*Input material*:
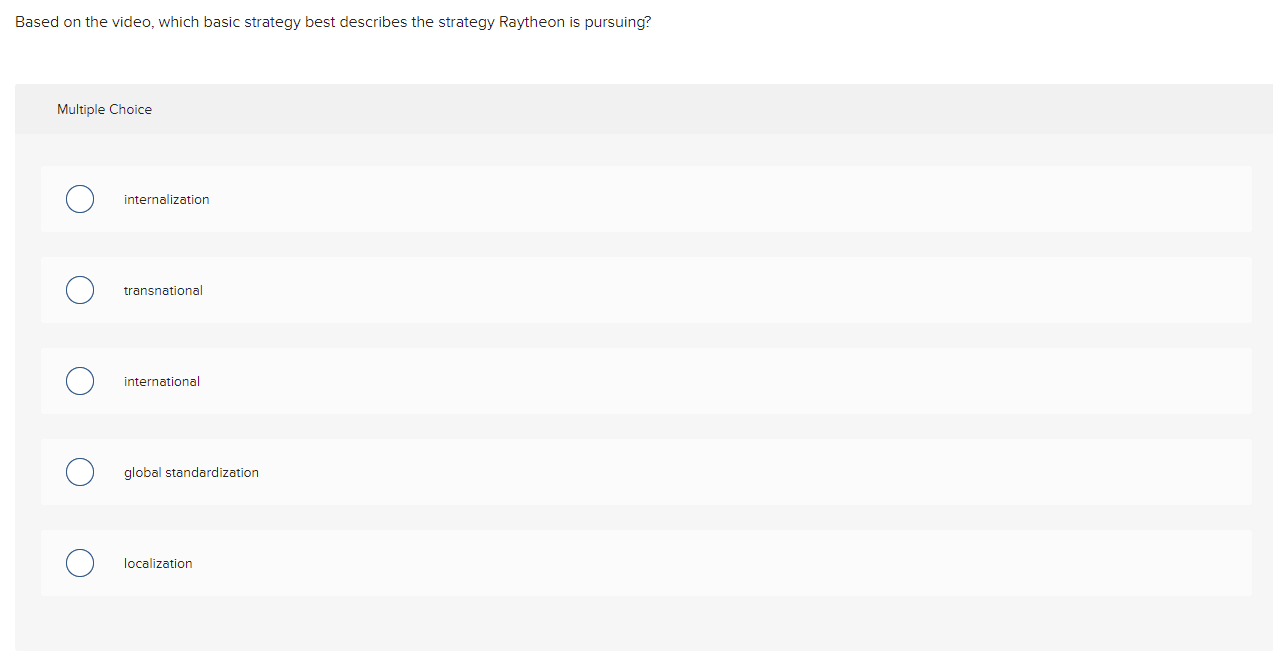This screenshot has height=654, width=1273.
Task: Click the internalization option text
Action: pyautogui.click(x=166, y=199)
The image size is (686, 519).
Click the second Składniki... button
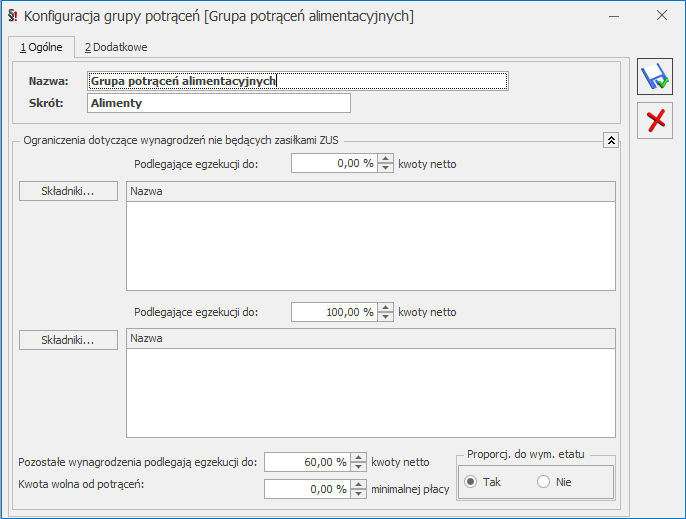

*The task*: Retype the lines from the one containing "The image size is (686, 519)." down to the last line of the records, both included, exactly and nothing more. Pictures stay out.

*Exercise answer*:
The image size is (686, 519).
Click the second Składniki... button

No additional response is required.